EXERCISE PROMPT: List every RSS amount, in BCFE, that the regulatory text below on certified unsuccessful wells gives.

— START TEXT SHOWN —

Example 1: If you drill a certified unsuccessful well that is an original well to a target 19,000 feet TVD SS, your lease earns an RSS of 5 BCFE that would be applied to gas and oil production if your lease has not previously produced from a deep well or an ultra-deep well, or you earn an RSS of 2 BCFE of gas and oil production if your lease has previously produced from a deep well with a perforated interval from 15,000 to less than 18,000 feet TVD SS, as prescribed in § 203.46.

Example 2: If you drill a certified unsuccessful well that is a sidetrack that reaches a target 19,000 feet TVD SS, that has a sidetrack measured depth of 12,545 feet, and your lease has not produced gas or oil from any deep well or ultra-deep well, MMS rounds the sidetrack measured depth to 12,500 feet and your lease earn an RSS of 2.3 BCFE of gas and oil production as prescribed in § 203.45.

* * * * *

(e) If the same wellbore that earns an RSS as a certified unsuccessful well later produces from a perforated interval the top of which is 15,000 feet TVD or deeper and becomes a qualified well, it will be subject to the following conditions:

* * * * *

12. In redesignated § 203.46, paragraphs (a) introductory text, (c), and (e) are revised to read as follows:

To which production do I apply the RSS from drilling one or two certified unsuccessful wells on my lease?

— END TEXT SHOWN —
— START PROVIDED DATA —

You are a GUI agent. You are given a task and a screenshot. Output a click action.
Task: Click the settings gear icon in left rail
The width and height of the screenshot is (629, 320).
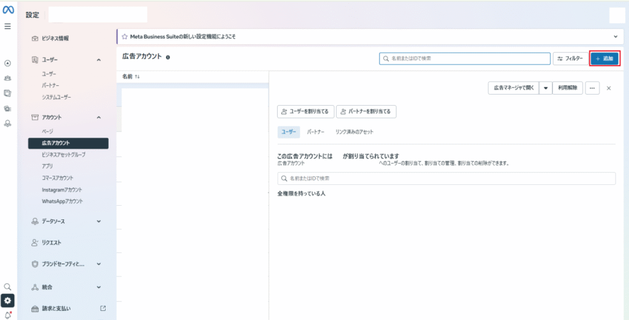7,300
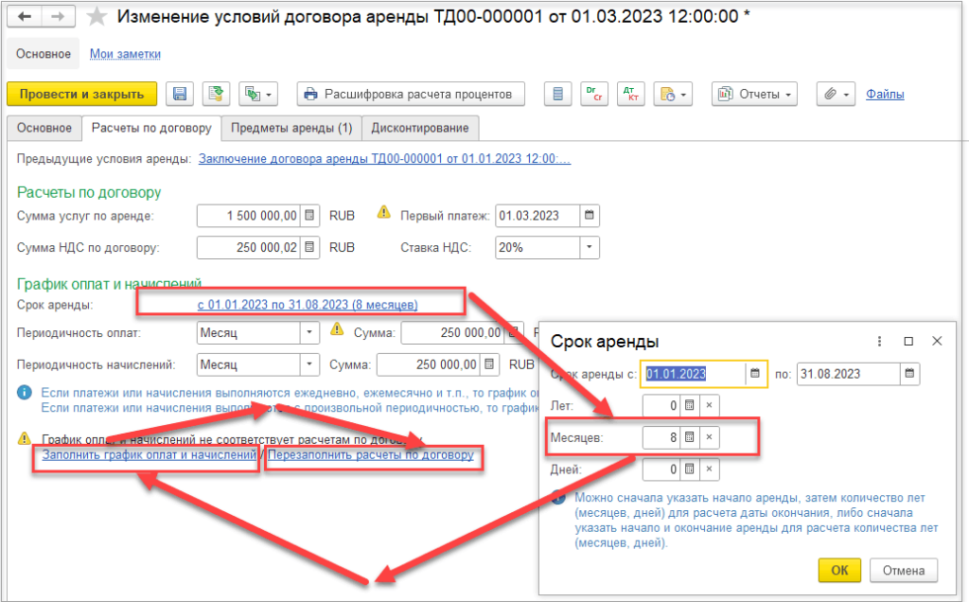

— END PROVIDED DATA —

RESULT OF THE EXERCISE: 5 BCFE, 2 BCFE, 2.3 BCFE